The world’s second-biggest fashion retailer after Inditex (ITX.MC) on Thursday reported a further drop in profit for the quarter to the end of May and said it would now be tougher to reach its target of a “somewhat better” result for 2018.
“The first half of the year has been somewhat more challenging than we initially thought, but we believe that there is a gradual improvement and that we will see a stronger second half,” Chief Executive Karl-Johan Persson said.
However he told analysts that supply disruptions would continue to hurt its sales in the third quarter as it upgrades its logistics software in a move to speed up deliveries.
H&M shares, which have lost nearly two-thirds of their value since record highs in 2015, initially fell 4 percent but turned positive to trade 1 percent higher by 1258 GMT.
The shares are by far the most-borrowed on the country’s blue-chip stock exchange with 16.8 billion Swedish crowns ($1.87 billion) of stock currently out on loan, according to data from FIS Astec Analytics, creating a periodic need for investors to cover short positions.
H&M stock has also gyrated in recent months amid large stock purchases by the founding Persson family - which has not been able to buy shares in the past month because of insider-trading regulations - and rumors of buyout plans.
Pretax profit in H&M’s fiscal second quarter shrank 22 percent from a year ago to 6.01 billion crowns, slightly below the average forecast in a Reuters poll of analysts.
It said earlier in June that sales in the March-May quarter were unchanged, after falling in the previous two.
The group’s inventories and markdowns have been increasing in the past couple of years.
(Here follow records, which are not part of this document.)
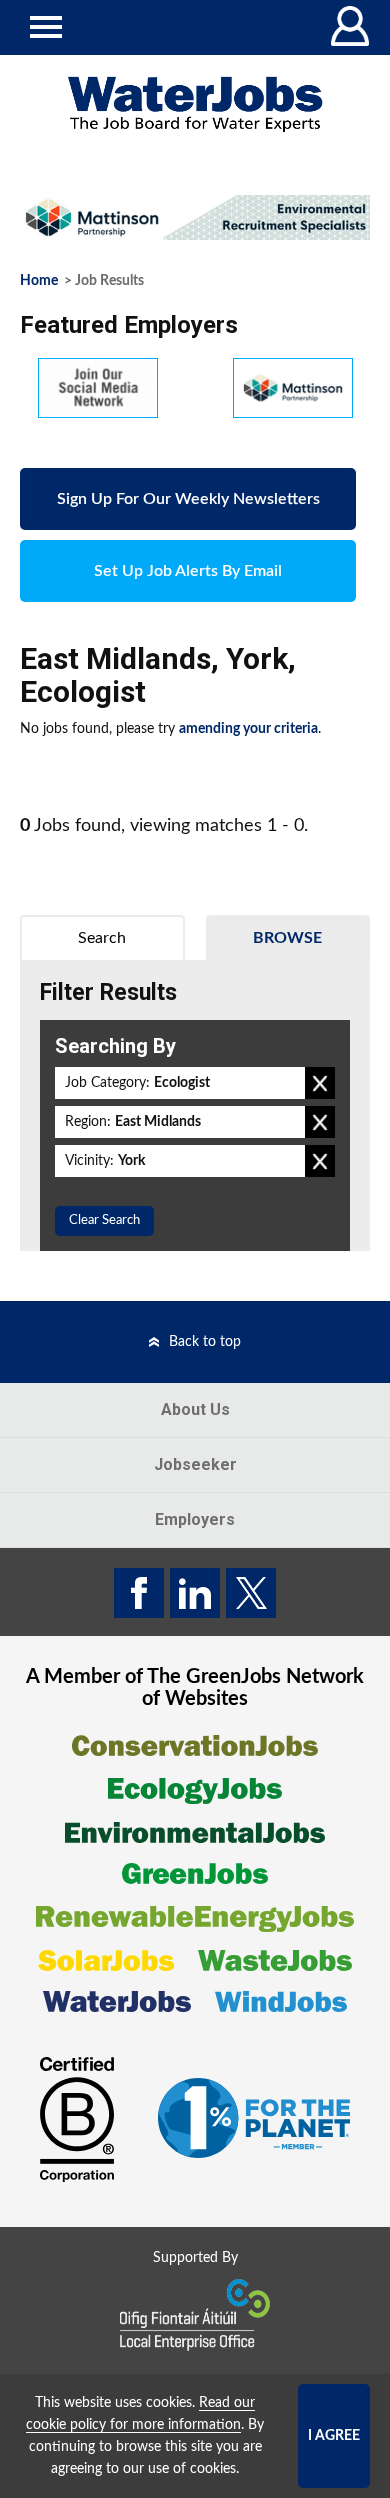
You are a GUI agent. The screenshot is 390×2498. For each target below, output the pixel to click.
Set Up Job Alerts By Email (188, 571)
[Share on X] (251, 1593)
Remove (320, 1083)
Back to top (205, 1342)
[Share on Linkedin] (195, 1593)
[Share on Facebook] (139, 1593)
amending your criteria (248, 729)
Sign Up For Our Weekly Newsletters (188, 499)
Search (102, 938)
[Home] (195, 104)
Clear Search (104, 1220)
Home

As expected by analysts, they grew again in the second quarter to the end of May — inventories by 13 percent and markdowns by 1 percent.
“The main issue remains the unstoppable increase in inventories... which implies a lingering threat on the gross margin over the next quarters,” wrote Bryan Garnier analyst Cedric Rossi, confirming his “neutral” rating on H&M.
Persson said in a conference call with analysts that the logistics issues were not the only reason for the slow second-quarter sales, but did not elaborate.
After decades of rapid expansion growing to more than 4,700 stores, H&M has seen sales growth stall as it struggled to adapt to a customer shift online and fend off increased competition from other budget labels, resulting in fewer visitors to its main H&M brand stores.
It has also been less successful in responding to fast-changing fashions than Zara owner Inditex, which sources its clothes close to its northern Spanish headquarters and has a more flexible supply chain.
H&M, which makes the bulk of its sales in Europe, said work to speed up its logistics systems had resulted in temporary interruptions, hitting sales in major markets such as Germany and the United States.
By comparison, Inditex has reported healthy local-currency sales growth for its February-April quarter as well as for the following six weeks.